Íñiguez y los clásicos

“En 2016 o 2017 hice Noche de reyes (Shakespeare) en versión cabaret y La gaviota (Chéjov). Los clásicos me atraen; soy fan del Siglo de Oro. Su humanidad sigue vigente, pero a veces la forma de montarlos parece obsoleta. Hay que renovarla para conectar con el público actual”.

Sobre esta Helena:
“Es una mujer que exige justicia y debe ‘prender fuego al escenario’. Itatí tiene un universo emocional poderoso, un gran sentido del humor y son pocas las actrices de su tamaño que saben ‘hacer el ridículo’ (en el buen sentido). Eso la mantiene vigente. Para este monólogo, estudiamos a los griegos como en la escuela: revisamos versiones del mito, estructuramos… Ella en ese proceso estuvo muy estudiosa”.

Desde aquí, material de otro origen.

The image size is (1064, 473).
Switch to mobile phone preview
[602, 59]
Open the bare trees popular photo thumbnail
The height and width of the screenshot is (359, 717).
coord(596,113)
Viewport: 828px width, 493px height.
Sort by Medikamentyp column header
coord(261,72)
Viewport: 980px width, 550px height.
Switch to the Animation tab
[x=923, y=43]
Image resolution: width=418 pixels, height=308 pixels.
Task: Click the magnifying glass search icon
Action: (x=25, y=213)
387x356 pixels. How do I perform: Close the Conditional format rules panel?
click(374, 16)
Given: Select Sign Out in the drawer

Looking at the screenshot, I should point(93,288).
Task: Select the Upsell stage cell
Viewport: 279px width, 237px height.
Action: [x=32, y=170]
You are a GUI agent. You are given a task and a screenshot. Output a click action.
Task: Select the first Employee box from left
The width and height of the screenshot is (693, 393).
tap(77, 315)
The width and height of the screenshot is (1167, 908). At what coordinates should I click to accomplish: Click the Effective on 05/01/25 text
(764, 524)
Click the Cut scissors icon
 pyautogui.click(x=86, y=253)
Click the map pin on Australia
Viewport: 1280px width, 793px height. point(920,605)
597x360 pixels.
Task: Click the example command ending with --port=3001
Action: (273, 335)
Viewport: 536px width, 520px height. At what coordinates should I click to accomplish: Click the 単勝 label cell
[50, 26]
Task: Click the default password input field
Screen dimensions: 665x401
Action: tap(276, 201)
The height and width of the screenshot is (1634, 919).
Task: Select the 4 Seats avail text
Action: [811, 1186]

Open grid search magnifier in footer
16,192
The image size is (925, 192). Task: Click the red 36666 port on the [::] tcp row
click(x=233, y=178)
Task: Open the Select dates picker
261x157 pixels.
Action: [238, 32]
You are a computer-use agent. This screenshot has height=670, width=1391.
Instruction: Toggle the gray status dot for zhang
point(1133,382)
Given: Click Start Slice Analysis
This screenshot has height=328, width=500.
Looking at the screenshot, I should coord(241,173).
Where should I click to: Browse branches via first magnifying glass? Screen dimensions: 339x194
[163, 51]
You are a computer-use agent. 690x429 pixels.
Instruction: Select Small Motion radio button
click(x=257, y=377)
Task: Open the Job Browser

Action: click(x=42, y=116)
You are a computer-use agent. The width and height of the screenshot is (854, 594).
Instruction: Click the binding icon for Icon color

El director Alonso Íñiguez dice que no se puede quejar, pues se ha movido con éxito tanto en teatro como en cine.

Cantoral se encuentra en grabaciones para una serie de TV Azteca, “es un torbellino de chambas, pero su compromiso con el teatro y la obra es total, además de su gran colmillo. Y ha sido muy precisa con el texto”, comenta el también actor.

Sobre lo que espera de este estreno, Iñiguez afirma que “es un reto distinto para una actriz acostumbrada a ovaciones. Le digo: ‘Vas a envolver al público’;el texto tiene humor negro, belleza y un diálogo con Zeus (ausente pero presente)’. Itatí, fuera del escenario, es unaprofesional que bromeatodo el tiempo”.

Juicio a una zorra, se presenta del 11 de julio al 31 de agosto, en La Teatrería (Sala A), con funciones los viernes 20.30 h, sábados 18.00 h. Y a las 20:00 horas y domingos 18:00 horas.